What operation must never be repeated yet?
Which resolver owns the next step?
What is the SLA?
What customer/merchant message is safe?
What ledger posting is allowed?
Unknown is not an error bucket.
Unknown is a resolution workflow.
3. Common Sources of Unknown State
3.1 Transport Timeout
client -> payment platform: request received
payment platform -> provider: request sent
provider -> payment platform: response lost or delayed
You know the request left your system.
You do not know whether the provider executed it.
Safe behavior:
record provider operation as SENT
mark attempt as UNKNOWN_PROVIDER_RESPONSE
schedule status inquiry
reject unsafe repeat operations
wait for webhook/reconciliation/provider inquiry
Unsafe behavior:
mark as failed
try another provider immediately
allow customer to pay again without warning
release reserved balance blindly
3.2 Provider 5xx After Side Effect
A provider 500 does not always mean no side effect.
It may mean:
provider executed operation but failed while formatting response
provider timed out waiting for processor
provider accepted asynchronous operation but returned generic error
provider system is inconsistent
Provider docs usually define retry/idempotency expectations differently.
The platform must model provider-specific behavior behind the adapter.
3.3 Webhook Delay
Webhook delivery is asynchronous.
Provider events can arrive:
late
duplicate
out of order
after manual status inquiry already resolved the attempt
after reconciliation imported settlement data
after customer support already touched the case
Stripe documents automatic webhook retries for up to three days in live mode with exponential backoff. That means webhook arrival time cannot be assumed to match business event time.
Design implication:
webhook_received_at != provider_event_created_at != payment_effective_at
3.4 Out-of-Order Events
Example:
CAPTURED arrives before AUTHORIZED
REFUNDED arrives before CAPTURED
SETTLED arrives before CAPTURED due to imported report order
DISPUTE_OPENED arrives before final settlement import
Safe behavior:
store event durably
validate signature
correlate target aggregate
apply only if transition is legal
if prerequisite missing, park event as pending_dependency
run repair job when dependency appears
Unsafe behavior:
overwrite status with latest webhook blindly
3.5 Reconciliation Mismatch
Reconciliation can reveal:
provider says success but internal state says failed
provider says failed but internal state says pending
bank statement shows funds but provider report lacks transaction
settlement file includes transaction not in internal ledger
fee amount differs from pricing engine result
This is not merely reporting.
Reconciliation is one of the strongest sources of truth for financial state repair.

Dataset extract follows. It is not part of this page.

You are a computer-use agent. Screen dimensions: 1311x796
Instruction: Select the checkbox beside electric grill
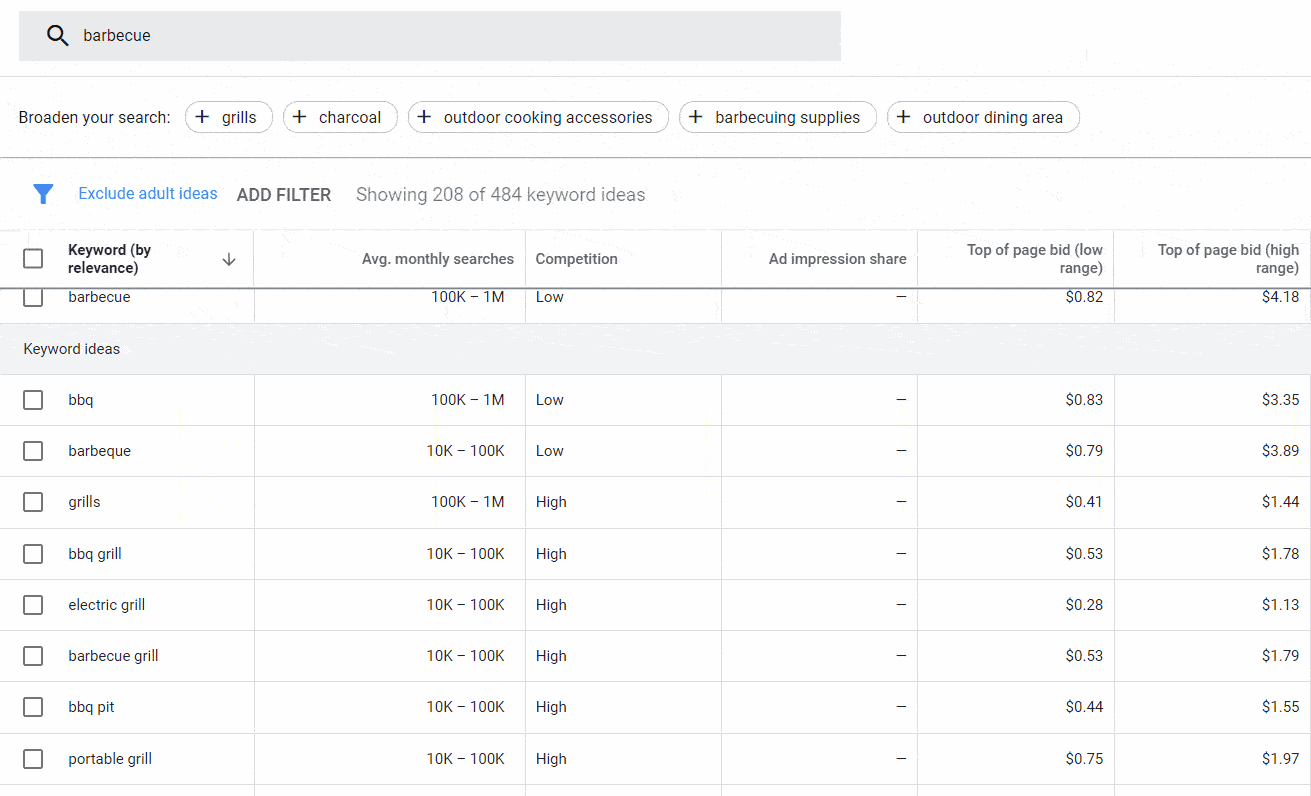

3.6 Partial Internal Commit
Even if provider is correct, your own system can be partially correct:
payment_attempt updated
outbox not published
ledger posting failed
webhook event stored but not applied
status changed but operation log not closed
manual adjustment created but approval event missing
Unknown state can be internal, not only external.
4. Evidence Hierarchy
A payment platform should have an explicit evidence hierarchy.
Not every signal has equal authority.
Typical hierarchy:
1. Ledger journal posted by controlled posting rule
2. Provider/bank/scheme settlement report
3. Provider status inquiry response
4. Verified provider webhook
5. Provider synchronous API response
6. Internal operation log
7. Customer/merchant claim
8. Application log line
This hierarchy is not absolute for every rail.
For example:
card authorization response may be stronger than later display status
bank statement may be stronger than provider webhook for transfer receipt
settlement report may be stronger than authorization event for funds movement
manual adjustment may be valid only with maker-checker approval
The platform should encode this as policy, not tribal knowledge.
5. State Machine Extension for Unknown
A simplified payment attempt state machine:
Notice the system never jumps from timeout to failed without evidence.
6. Unknown State Policy Matrix
| Condition | Safe customer status | Internal state | Allowed action | Forbidden action |
|---|---|---|---|---|
| Provider timeout after request sent | Processing | Unknown provider response | Inquiry, wait webhook | New charge on different route |
| Verified success webhook after timeout | Paid/Authorized | Authorized/Captured | Post ledger if not posted | Treat as duplicate failure |
| Provider says not found immediately after timeout | Processing | Inquiry pending | Retry inquiry later | Assume failure instantly |
| Provider says declined with matching operation ID | Failed | Declined | Release hold | Retry same operation automatically without policy |
| Settlement report contains transaction unknown internally | Paid with repair | Reconciliation break | Create repair case | Ignore as report noise |
| Conflicting provider success and failure events | Under review | Manual review required | Freeze state, collect evidence | Last-write-wins |
7. Reference Architecture
The resolver does not invent truth.
It evaluates evidence and applies controlled transitions.
8. Provider Operation Log
Unknown state resolution starts with a durable operation log.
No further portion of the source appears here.